Podczas swojego pontyfikatu Jan Paweł II spotykał się z milionami ludzi, nieliczni jednak mieli to szczęście, by znaleźć się bardzo blisko, na wyciągnięcie ręki. W tym gronie byli i świdniczanie. Każdy, kto wspomina moment spotkania z Ojcem Świętym mówi o niezwykłych odczuciach – siły i spokoju. Część tych spotkań udało się utrwalić na zdjęciach, które znajdą się na wystawie przygotowywanej na Dni Papieskie przez Muzeum Dawnego Kupiectwa. Na planszach w sali wystaw czasowych od 16 maja będzie można oglądać 49 fotografii, z których każda jest związana z niebanalną historią. Tak jak niebanalny był papież Polak, od 1 maja błogosławiony.

FRAGMENT ŹRÓDŁA —

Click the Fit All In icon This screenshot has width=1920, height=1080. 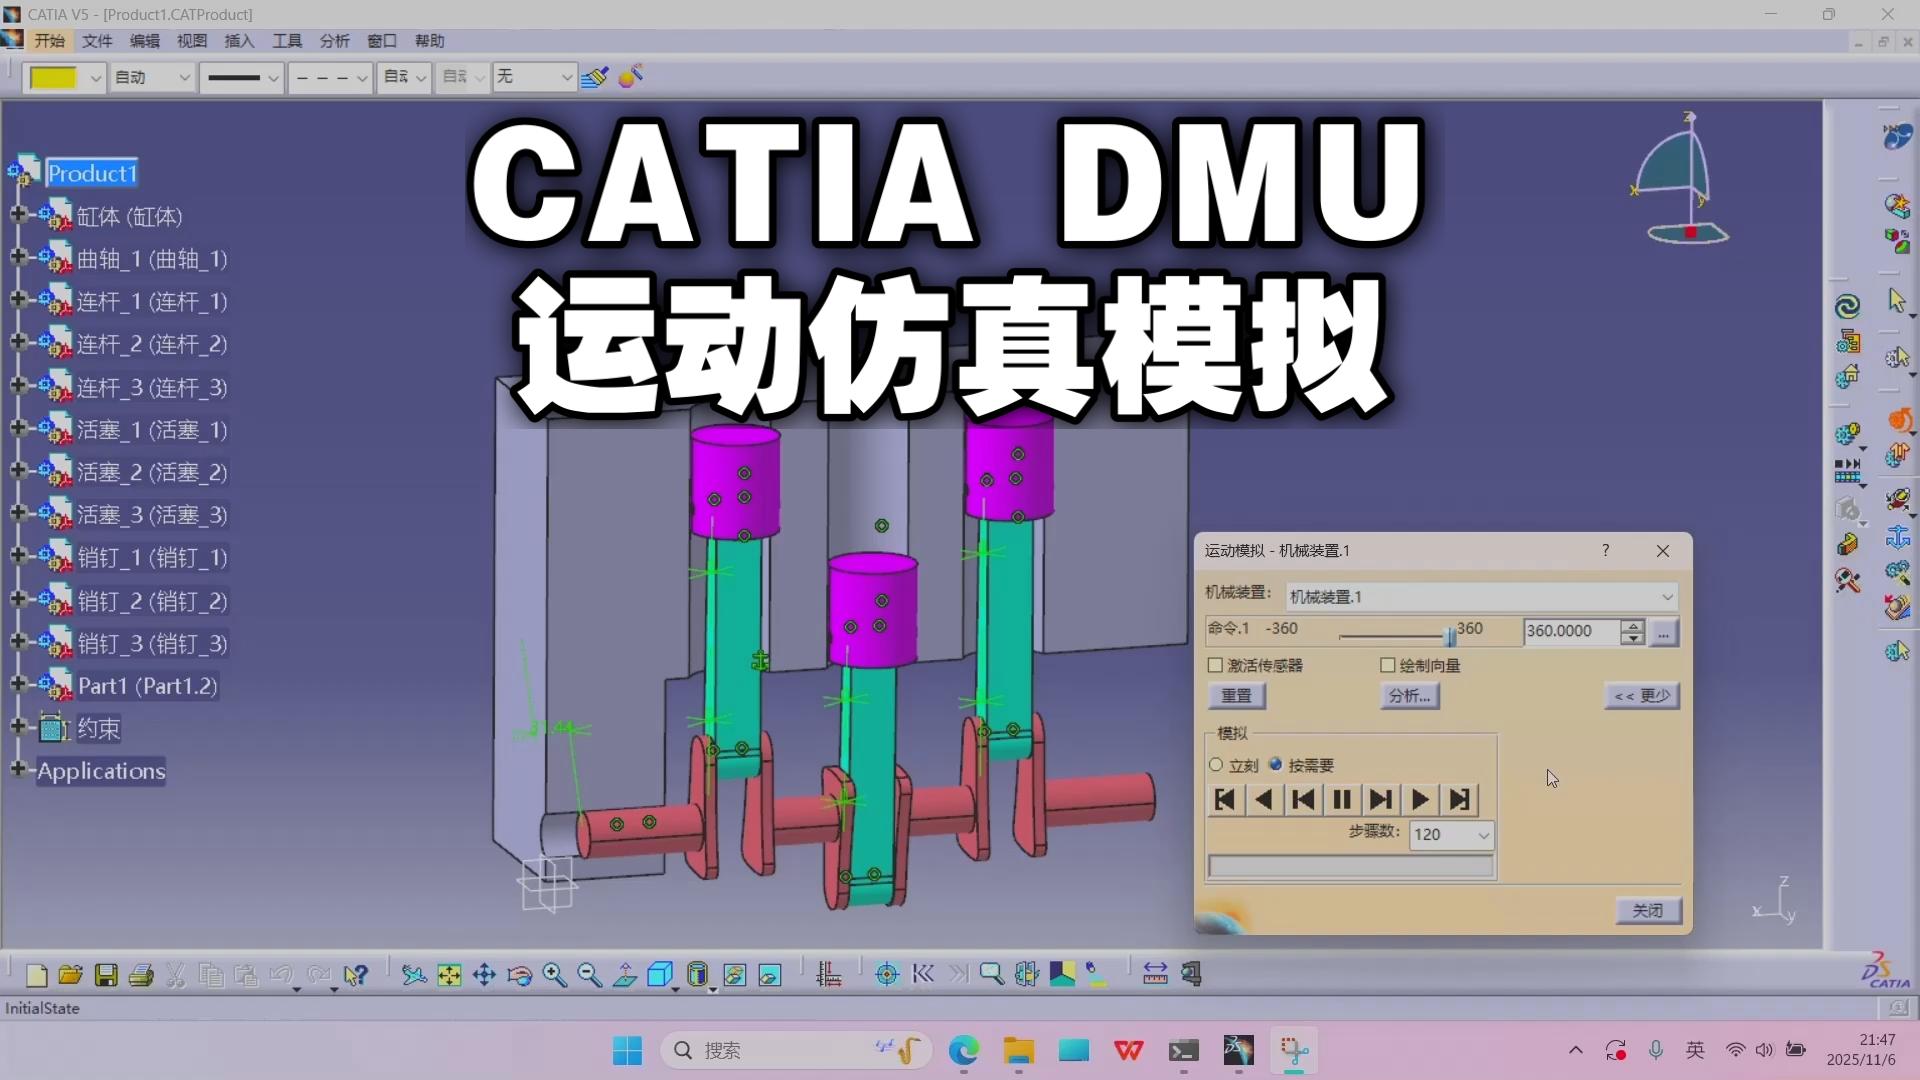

ZADANIA —
1. Od którego dnia, według fragmentu dokumentu, będzie można oglądać fotografie w sali wystaw czasowych?
2. Proszę przedstawić w formie zwięzłej listy akapit fragmentu dokumentu zaczynający się od słów „Podczas swojego pontyfikatu”, zachowując jego główne fakty.
Materiał pochodzi z innego źródła niż fragment dokumentu.

WYNIKI ZADAŃ —
1. Od 16 maja.

2.
- Podczas pontyfikatu Jan Paweł II spotykał się z milionami ludzi, lecz tylko nieliczni, w tym świdniczanie, znaleźli się tuż przy nim.
- Osoby wspominające spotkanie z Ojcem Świętym mówią o odczuciu siły i spokoju.
- Zdjęcia z części tych spotkań znajdą się na wystawie, którą Muzeum Dawnego Kupiectwa przygotowuje na Dni Papieskie.
- Od 16 maja w sali wystaw czasowych będzie można oglądać 49 fotografii, z których każda wiąże się z niebanalną historią.
- Papież Polak jest błogosławionym od 1 maja.